Reproduce the stretch from the line containing "You are a computer-use" through the last of the rows below, with "agent" swapped for "assistant" and everything else unchanged. Omit the pictures.

** START DATA EXCERPTS **

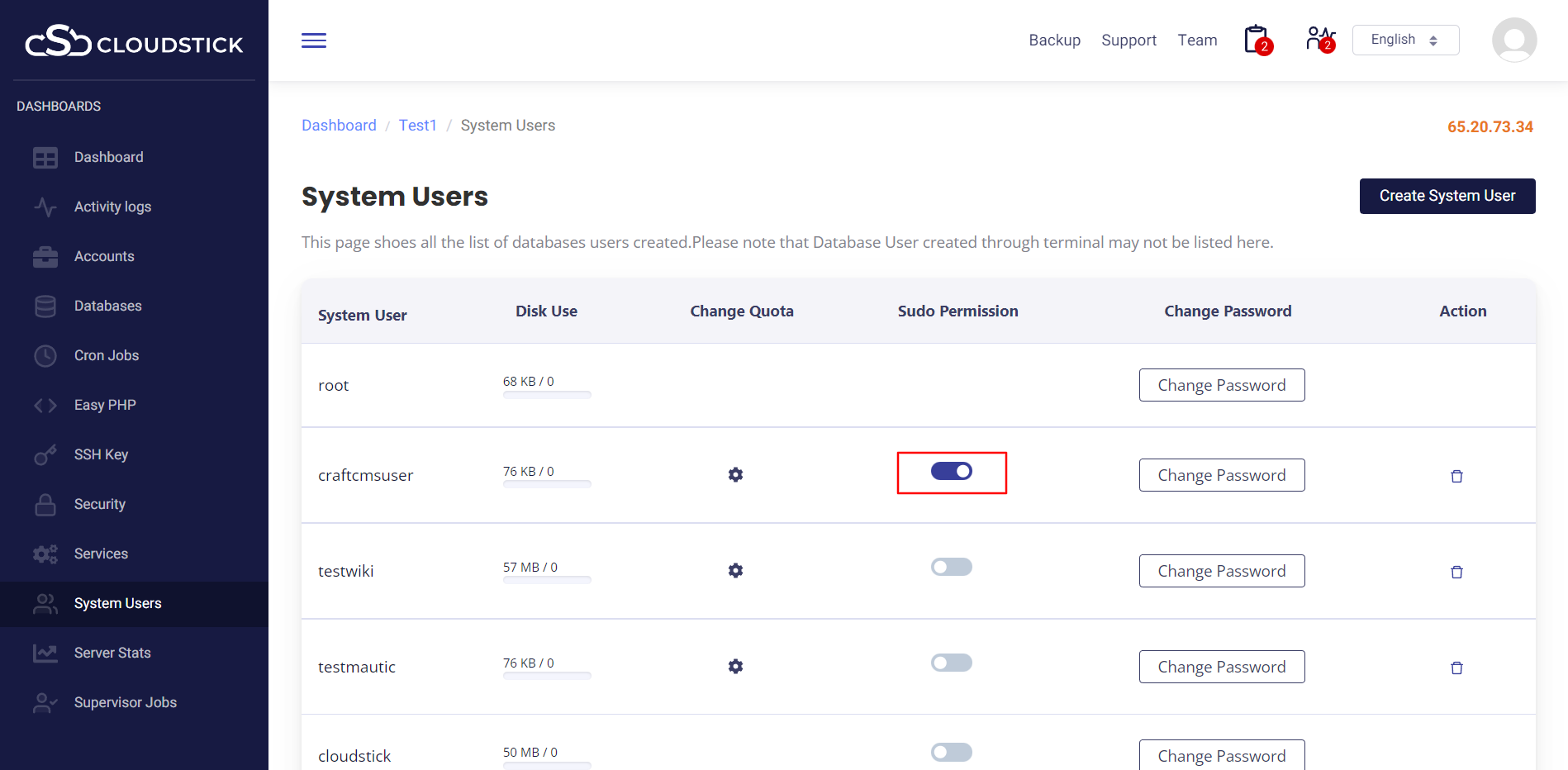
Task: Open the SSH Key sidebar item
Action: point(101,454)
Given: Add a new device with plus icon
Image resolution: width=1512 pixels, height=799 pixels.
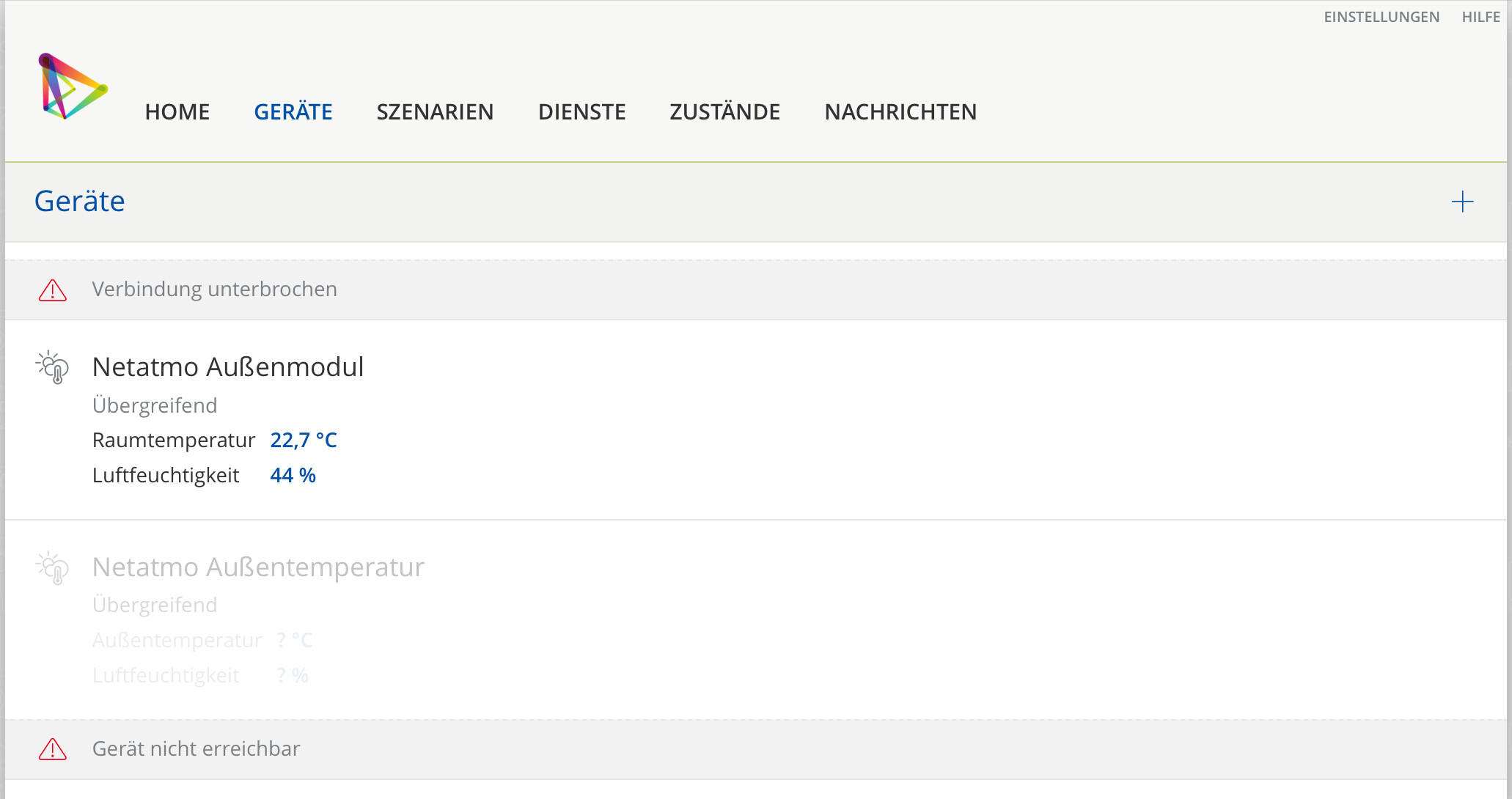Looking at the screenshot, I should coord(1462,202).
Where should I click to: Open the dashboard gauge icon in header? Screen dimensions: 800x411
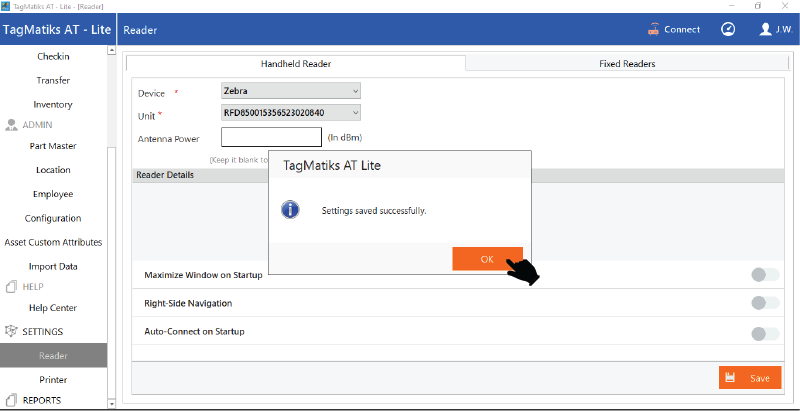[728, 29]
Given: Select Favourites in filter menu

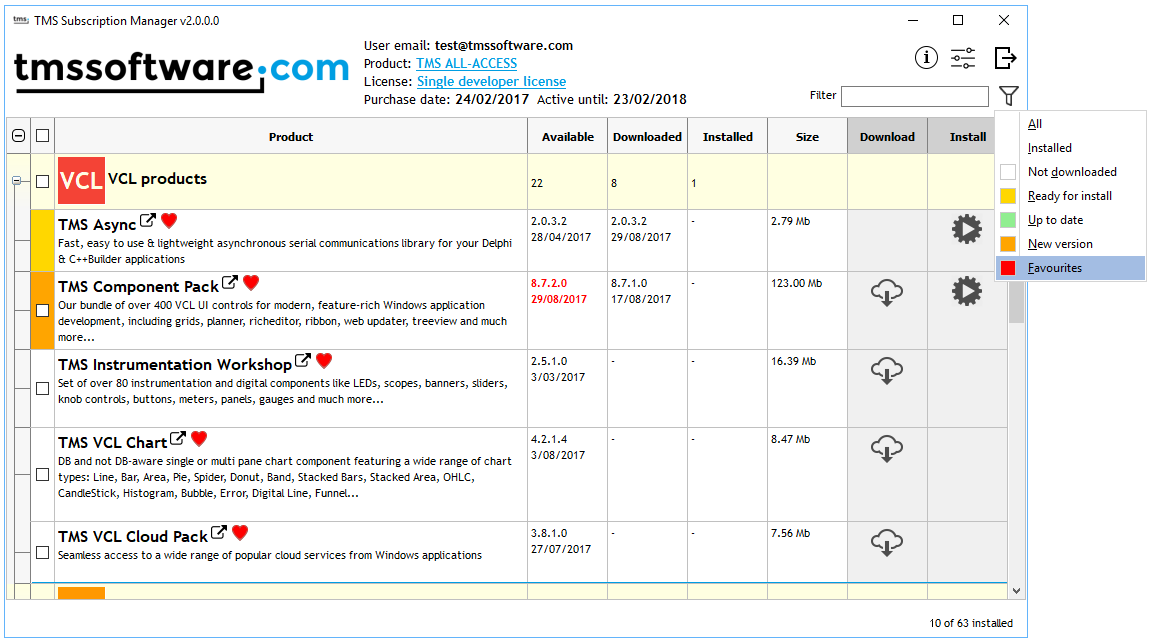Looking at the screenshot, I should point(1055,268).
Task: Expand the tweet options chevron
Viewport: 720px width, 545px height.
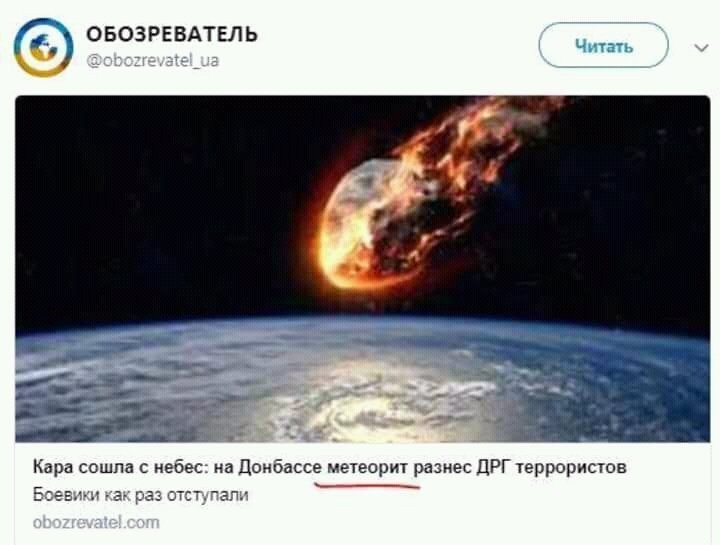Action: pyautogui.click(x=701, y=47)
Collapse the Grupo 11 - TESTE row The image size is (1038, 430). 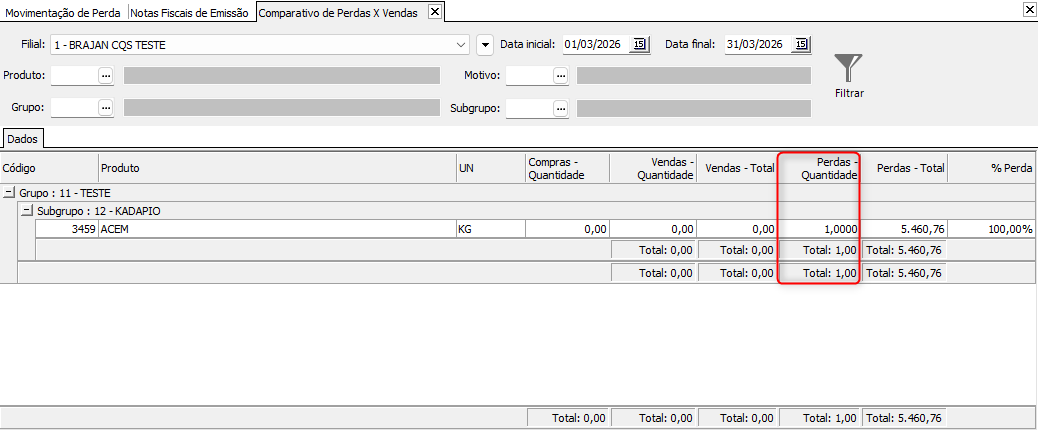[x=9, y=193]
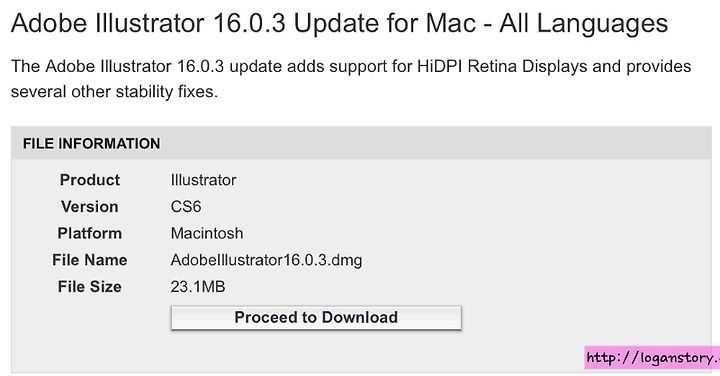Click the AdobeIllustrator16.0.3.dmg file name text
Screen dimensions: 720x376
coord(266,260)
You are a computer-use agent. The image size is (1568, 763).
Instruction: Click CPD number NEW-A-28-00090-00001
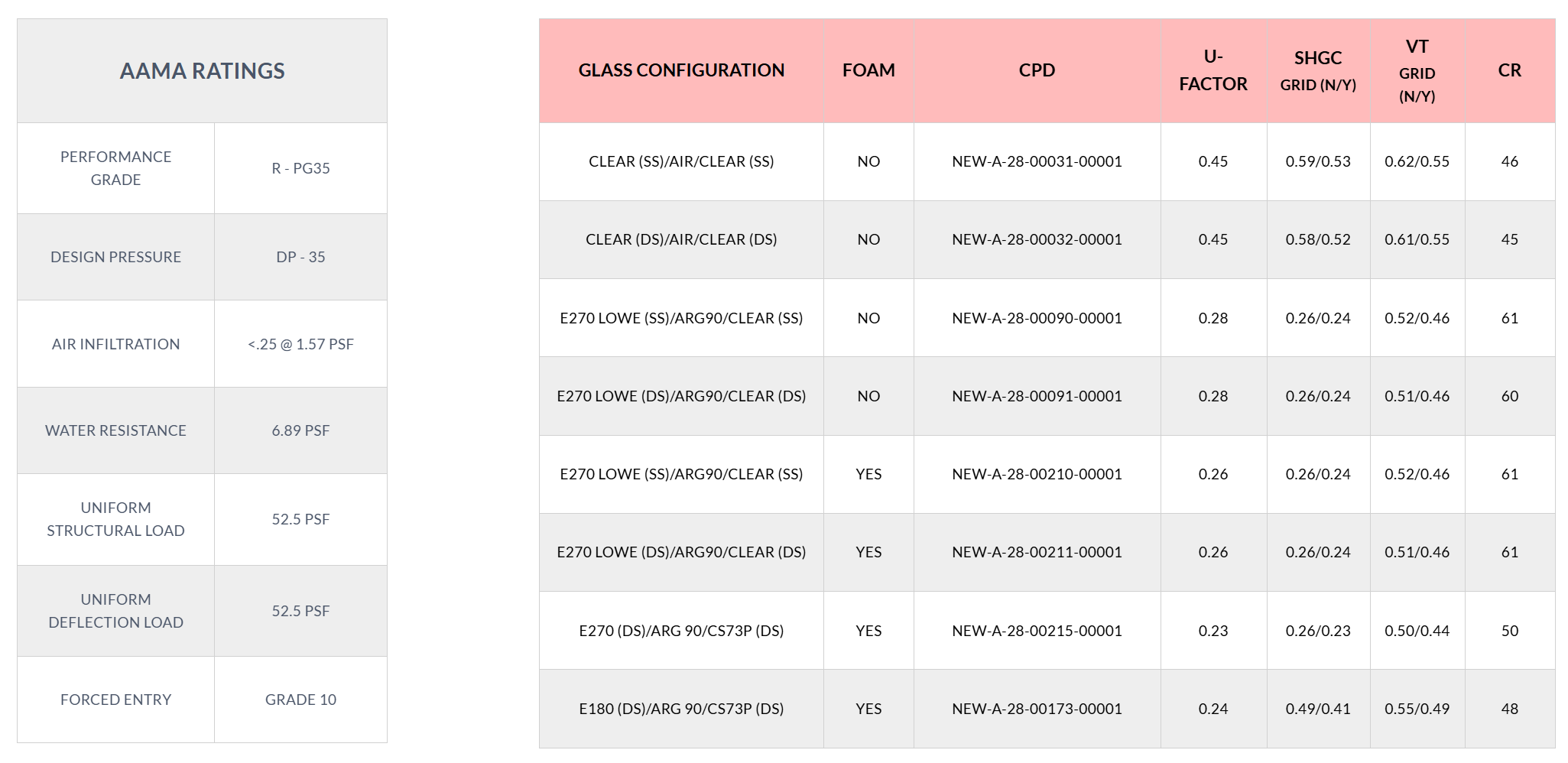tap(1037, 318)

** END DATA EXCERPTS **

• [WRITTEN SOLUTION]:
You are a computer-use assistant. The image size is (1568, 763).
Instruction: Click CPD number NEW-A-28-00090-00001
tap(1037, 318)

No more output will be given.